Quando olho retrospectivamente
para o que fizemos nos anos 50,
gosto de pensar que a nossa atividade poética foi premonitória em
relação às novas tecnologias. Hoje, a linguagem digital põe em evidência a congenialidade da poesia
concreta em relação às novas mídias eletrônicas. A poesia cibernética tem elos profundos com as especulações da poesia concreta.
Folha - O sr. ainda sente a necessidade de traduzir para construir
uma nova tradição naquela mesma
concepção inicial do concretismo?
Augusto de Campos - O objetivo
último das "traduções-arte", como eu costumo chamá-las, ou das
"transcriações", como Haroldo
de Campos preferia denominá-las, não é o proselitismo em favor
da poesia concreta. Mas, de fato,
essa antitradição tradutória nasceu com a poesia concreta e com a
ênfase que ela pôs na invenção literária. O que nos propusemos
foi, por um lado, colocar a tradução poética em pé de igualdade
com a própria criação. Por outro
lado, queríamos privilegiar autores considerados "difíceis", impossíveis de traduzir, trazendo
para o convívio da nossa língua
especialmente os que Ezra Pound
chamou de "inventores", voltados à criação de novas linguagens.
Folha - A opção pelo relançamento de "Mais Provençais" apresenta
um ciclo.
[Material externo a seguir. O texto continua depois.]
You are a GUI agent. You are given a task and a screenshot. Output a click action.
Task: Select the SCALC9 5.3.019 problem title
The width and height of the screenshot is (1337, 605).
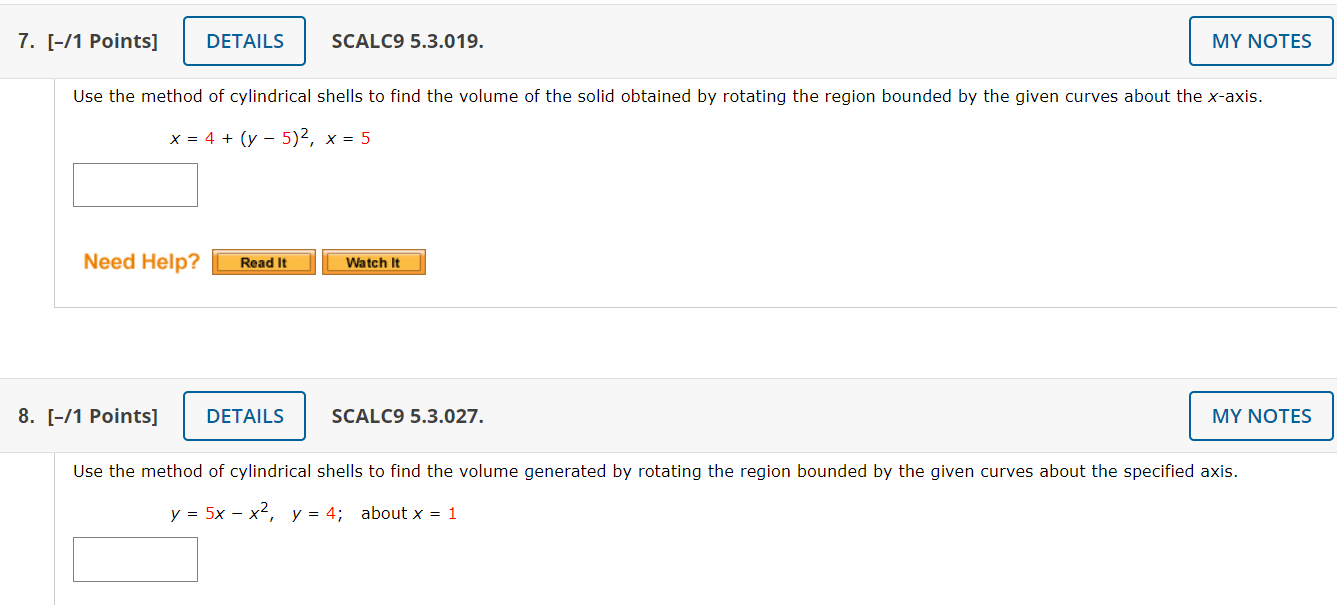click(x=406, y=40)
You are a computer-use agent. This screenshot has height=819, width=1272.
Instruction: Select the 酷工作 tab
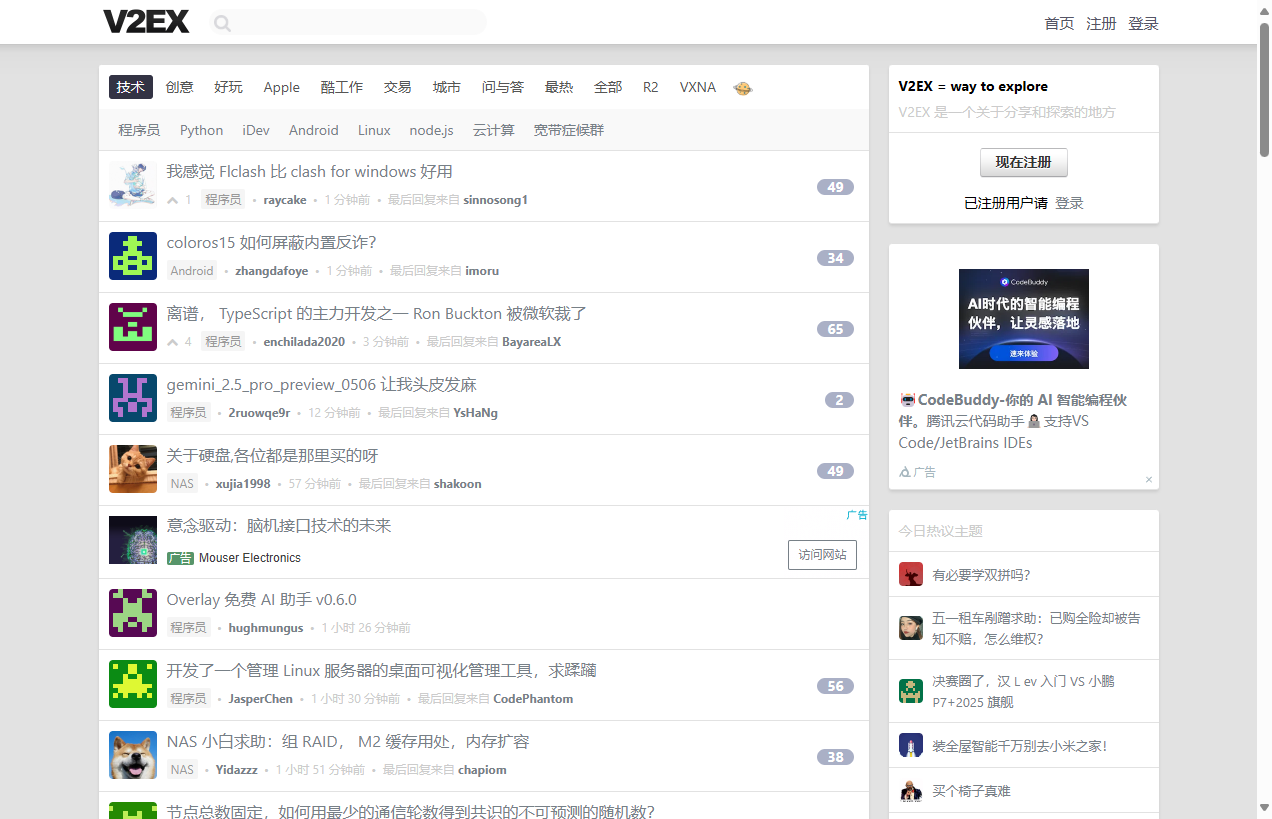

Como o sr. o pensou?
Campos - Foi Dante quem primeiro valorizou criticamente os
trovadores provençais. Há portanto um vínculo profundo entre
as duas poéticas. Tradutor tanto
dos provençais como de Dante (e
Guido Cavalcanti), ocorreu-me
juntar num único volume as recriações dos trovadores Raimbaut d'Aurenga e Arnaut Daniel e
as dos italianos, por eles influenciados. Procurei criar, assim, um
diálogo vivo entre as duas tradições. E que é um diálogo de traduções com Haroldo, transcriador
de Dante e Cavalcanti.
Folha - Salta à vista em "Invenção" uma preocupação em estabelecer uma relação entre música e
texto poético...
Campos - Embora tivessem ficado mais conhecidos pelos aspectos plásticos e visuais dos seus textos, os poetas concretos desde o
início postularam uma poesia
"verbivocovisual", abrangendo,
portanto, os valores sonoros e
musicais do poema. A poesia tem
muito a ver com a música. Os trovadores provençais, nos quais a
musicalidade se evidencia, nos
ajudam a compreendê-lo.
Folha - Os trabalhos (eventualmente) deixados por Haroldo de
Campos serão retomados pelo sr.?
Campos - Haroldo deixou muita
coisa inédita. É ainda muito cedo
para fazer um levantamento completo dos seus trabalhos. Mas certamente desejo colaborar com os
familiares na organização e na divulgação de sua obra.
NÃO. De: Augusto de Campos. Editora:
Perspectiva. Quanto: R$ 50 (124 págs.).
INVENÇÃO. De: Augusto de Campos.
Editora: Arx. Quanto: R$ 35 (278 págs.).